These Apple Pie Cottage Cheese Protein Muffins are soft, warmly spiced, and packed with wholesome ingredients. With tender apples, hearty oats, and a boost of protein, they make the perfect grab-and-go breakfast or satisfying snack. Ready in just 30 minutes, they bring all the comforting flavors of apple pie into a nourishing, high-protein muffin.

Why You’ll Love This Recipe

These muffins combine comfort and nutrition in one simple recipe. The cottage cheese adds moisture and protein without making the muffins dense, while oats create a hearty texture that keeps you full longer. Warm cinnamon and nutmeg give them that classic apple pie flavor, and maple syrup provides natural sweetness without refined sugar.

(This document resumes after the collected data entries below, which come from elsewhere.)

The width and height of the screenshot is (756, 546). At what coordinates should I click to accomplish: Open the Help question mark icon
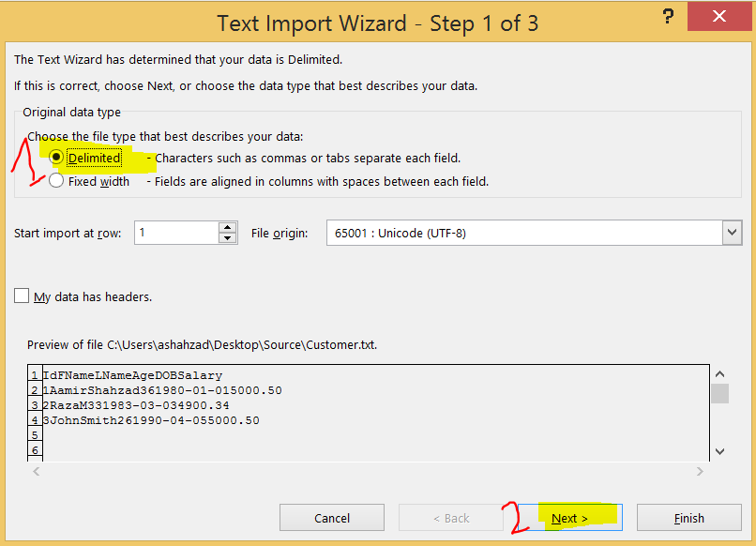click(668, 16)
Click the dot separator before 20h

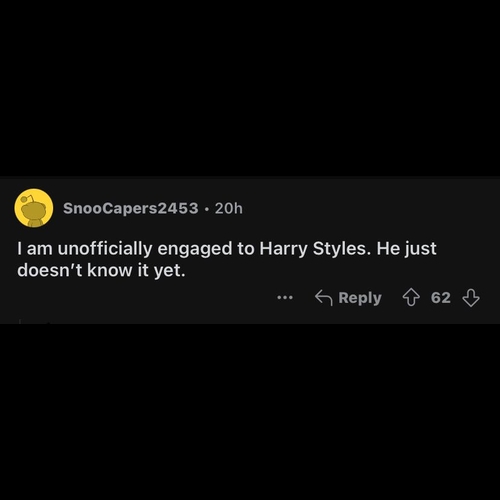pyautogui.click(x=207, y=209)
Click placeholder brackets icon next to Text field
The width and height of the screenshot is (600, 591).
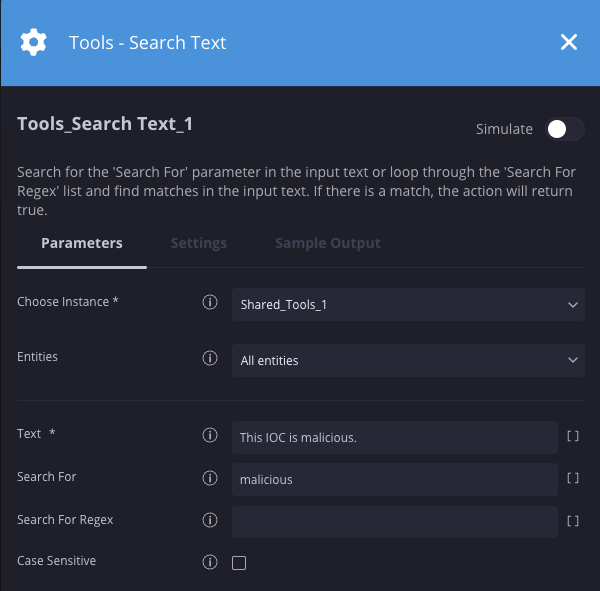click(573, 436)
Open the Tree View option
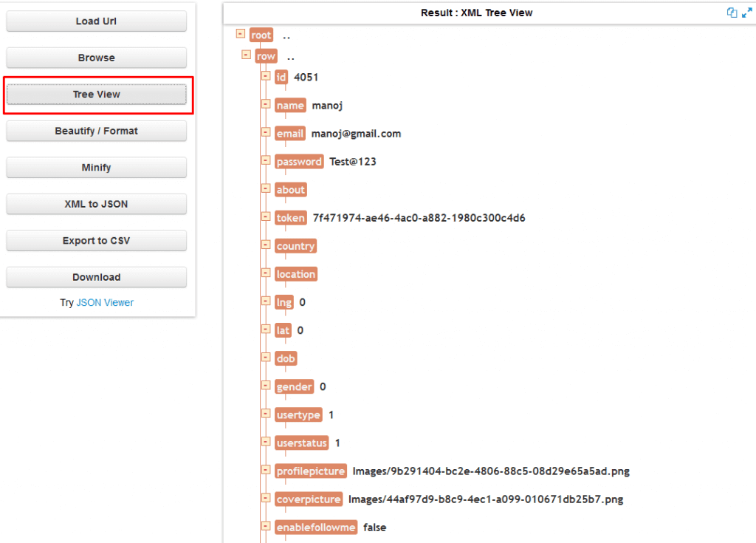The width and height of the screenshot is (756, 543). (97, 95)
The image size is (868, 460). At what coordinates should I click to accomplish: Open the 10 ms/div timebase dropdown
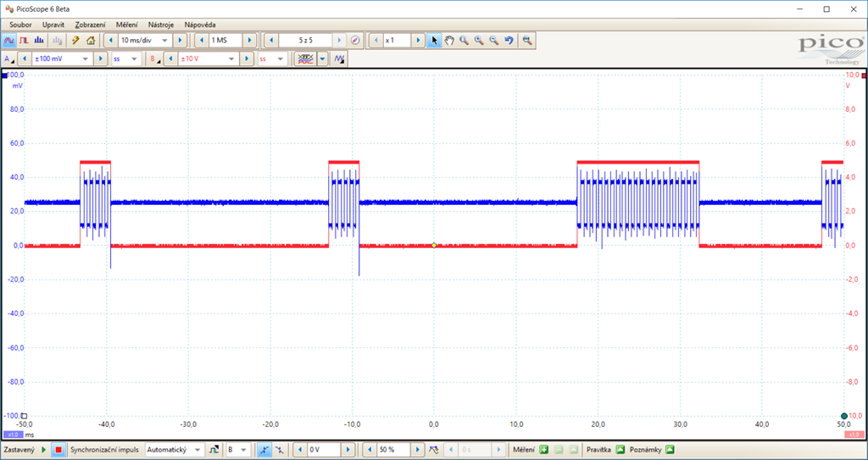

They are easy to prepare, require only one bowl for wet ingredients and one for dry, and bake in under 20 minutes. Perfect for meal prep, post-workout snacks, or a wholesome breakfast, these muffins are both practical and delicious.

Ingredients

(Tip: You’ll find the full list of ingredients and measurements in the recipe card below.)

1 cup cottage cheese
1 cup rolled oats
1 cup diced apples (about 1 medium apple)
1/2 cup vanilla or unflavored protein powder
1/4 cup pure maple syrup
1 teaspoon ground cinnamon
1/2 teaspoon ground nutmeg
1/2 teaspoon baking powder
1/4 teaspoon salt
2 large eggs
1 teaspoon vanilla extract

Directions

Step 1: Preheat & Prepare
Preheat your oven to 350°F (175°C). Line a 12-cup muffin tin with paper liners or lightly grease each cavity to prevent sticking.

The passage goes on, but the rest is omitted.